Some say money makes the world go ’round. While others might debate the validity of that particular adage, small business owners are reporting that a lack of access to it is, at the very least, affecting their ability to grow their ventures.


According to a survey conducted by Palo Alto Software – a maker of digital small business tools – a 41-percent majority of small business owners named funding as their biggest challenge.
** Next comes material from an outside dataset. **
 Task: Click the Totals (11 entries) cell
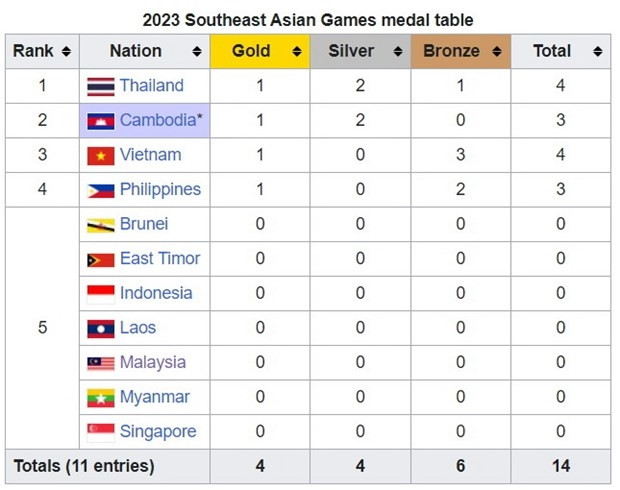pyautogui.click(x=108, y=466)
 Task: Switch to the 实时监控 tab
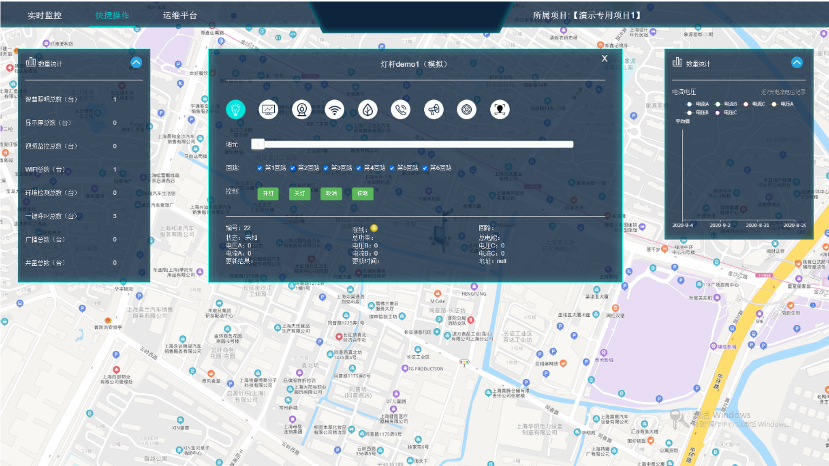[44, 16]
Difficulties with raising capital were named more frequently as primary issues by the 400 small business owners polled on the matter than both the Affordable Care Act and tax reforms.

“Small businesses are the driving factor behind economic growth in the United States,” Sabrina Parsons, CEO of Palo Alto Software, was quoted as saying in a press release on the survey’s findings. “They’re resilient to most challenges that come their way, but without that access to cash via loans and credit lines, it’s difficult for them to grow and create jobs.”

The survey also revealed that new startups were especially plagued by money woes – 45 percent of new entrepreneurs said that a lack of funding has negatively impacted their growth potential. Additionally, 40 percent said that raising more money is among their top three goals for their businesses.

Other studies have shown that women business owners in particular have difficulties raising capital for their ventures, with investors demonstrating noticeable preferences for male entrepreneurs.

Related: Not-So-Shocking Study Finds Investors Favor Attractive Males

For those who are just starting out on the path to entrepreneurship, there are multiple options for fundraising outside the realm of pitching to venture capitalists, including involvement in incubators, crowdfunding and business loans.

Related: Five Sources of Money for Your Startup

If the pitch route is an option you wish to pursue, however, those who coordinated the survey recommended learning as much as possible about the fiscal needs of your business before doing so. Of the entrepreneurs polled, 80 percent said they develop their own budgets and sales forecasts, while only around 50 percent expressed confidence in those numbers.

“Its difficult to impress an investor or loan officer without a solid financial plan in place,” Parsons noted. “The best way to secure venture funding is by presenting a confident plan, at the right time, for your business’ financial future.”